Le ministre de la santé souhaite retenir les médecins candidats à la retraite

Voilà une information que devrait réjouir la communauté des professionnels de santé et soulager, quelque peu, les personnes soucieuses et inquiètes  de la pénurie de médecins praticiens dans l’hexagone et de la dépopulation médicale programmée sur la base des départs en retraite de médecins. C’est par la voix du ministre en charge de la Santé, Xavier Bertrand, que l’on apprend que le nombre d’étudiants en médecine sera plus important afin d’apporter une réponse au déficit de professionnels de santé libéraux, un déficit qui serait croissant selon des études qualitatives prospectives.

En clair, l’accès à la profession de médecins, fixé par un numerus clausus (4 100 médecins par an), sera plus accessible et moins verrouillé pour des milliers d’étudiants en médecine.
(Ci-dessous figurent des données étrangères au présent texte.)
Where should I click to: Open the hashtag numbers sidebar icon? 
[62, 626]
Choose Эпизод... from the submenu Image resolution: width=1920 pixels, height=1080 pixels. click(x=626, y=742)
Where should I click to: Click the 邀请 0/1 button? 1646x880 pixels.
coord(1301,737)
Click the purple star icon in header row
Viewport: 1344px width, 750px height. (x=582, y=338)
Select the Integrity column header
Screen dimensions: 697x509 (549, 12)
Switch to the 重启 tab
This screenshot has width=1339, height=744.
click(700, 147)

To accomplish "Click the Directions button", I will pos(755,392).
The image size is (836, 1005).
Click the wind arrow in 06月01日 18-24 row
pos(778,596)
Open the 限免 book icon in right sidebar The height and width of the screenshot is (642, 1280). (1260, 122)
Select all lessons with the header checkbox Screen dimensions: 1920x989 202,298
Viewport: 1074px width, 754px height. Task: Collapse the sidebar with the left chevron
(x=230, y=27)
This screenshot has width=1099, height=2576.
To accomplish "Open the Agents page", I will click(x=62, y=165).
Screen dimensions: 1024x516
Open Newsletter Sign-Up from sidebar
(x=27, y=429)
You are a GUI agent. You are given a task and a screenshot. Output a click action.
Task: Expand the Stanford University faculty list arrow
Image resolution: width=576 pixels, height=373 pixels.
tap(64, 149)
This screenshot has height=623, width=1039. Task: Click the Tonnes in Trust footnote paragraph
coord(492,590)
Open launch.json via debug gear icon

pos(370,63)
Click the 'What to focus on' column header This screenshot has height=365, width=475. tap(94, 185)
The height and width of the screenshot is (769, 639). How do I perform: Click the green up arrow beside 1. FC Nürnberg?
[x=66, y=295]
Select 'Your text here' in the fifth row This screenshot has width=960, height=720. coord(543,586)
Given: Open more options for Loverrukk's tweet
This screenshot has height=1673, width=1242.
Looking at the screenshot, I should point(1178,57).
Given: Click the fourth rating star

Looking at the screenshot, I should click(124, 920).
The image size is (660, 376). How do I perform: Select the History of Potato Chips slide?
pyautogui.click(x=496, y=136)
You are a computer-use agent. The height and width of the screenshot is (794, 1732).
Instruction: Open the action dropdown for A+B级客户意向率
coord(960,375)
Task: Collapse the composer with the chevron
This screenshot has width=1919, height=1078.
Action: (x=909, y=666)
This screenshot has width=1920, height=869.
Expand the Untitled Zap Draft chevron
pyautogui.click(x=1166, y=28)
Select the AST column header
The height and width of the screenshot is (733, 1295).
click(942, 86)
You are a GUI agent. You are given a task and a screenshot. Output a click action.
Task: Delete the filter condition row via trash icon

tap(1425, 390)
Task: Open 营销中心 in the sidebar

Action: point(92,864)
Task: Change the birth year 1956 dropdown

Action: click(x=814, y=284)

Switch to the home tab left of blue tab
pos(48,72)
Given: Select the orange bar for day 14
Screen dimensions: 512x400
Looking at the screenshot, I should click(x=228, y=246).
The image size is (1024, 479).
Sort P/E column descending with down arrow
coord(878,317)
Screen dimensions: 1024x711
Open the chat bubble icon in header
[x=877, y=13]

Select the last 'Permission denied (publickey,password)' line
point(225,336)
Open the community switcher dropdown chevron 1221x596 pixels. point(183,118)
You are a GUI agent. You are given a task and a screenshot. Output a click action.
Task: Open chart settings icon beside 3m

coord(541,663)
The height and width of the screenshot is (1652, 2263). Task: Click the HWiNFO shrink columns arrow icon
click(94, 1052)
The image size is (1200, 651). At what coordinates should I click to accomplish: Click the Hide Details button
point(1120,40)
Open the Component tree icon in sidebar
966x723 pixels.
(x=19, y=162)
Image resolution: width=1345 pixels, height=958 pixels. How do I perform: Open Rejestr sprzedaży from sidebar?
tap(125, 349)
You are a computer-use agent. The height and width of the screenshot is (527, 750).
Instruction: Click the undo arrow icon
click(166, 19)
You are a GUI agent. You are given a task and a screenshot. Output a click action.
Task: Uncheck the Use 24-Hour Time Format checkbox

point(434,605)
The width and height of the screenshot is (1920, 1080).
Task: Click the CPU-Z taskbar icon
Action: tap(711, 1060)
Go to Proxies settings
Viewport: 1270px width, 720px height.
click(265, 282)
600 nouveaux pédiatres sont nécessaires chaque année

Xavier Bertrand, qui s’exprimait devant un parterre d’étudiants en médecine de Toulouse, a ainsi justifié le déverrouillage du numérus clausus, en déclarant que «la croissance du temps partiel et le vieillissement de la population» constituaient deux raisons majeures et suffisantes pour former et accueillir plus de médecins à l’horizon 2020. Un cas concret du déficit de professionnel de santé. Si le numerus clausus assure est de 280, aujourd’hui, il faut savoir que selon l’Association française de pédiatrie ambulatoire (Afpa), il faudrait 600 pédiatres supplémentaires chaque année pour suppléer les départs à la retraite.

Véritable casse tête pour Xavier Bertrand, les départs à la  retraite doivent être mieux appréhender avec l’option donné aux médecins de partir plus tard en retraite et faciliter le temps partiel avec des jeunes professionnels de santé.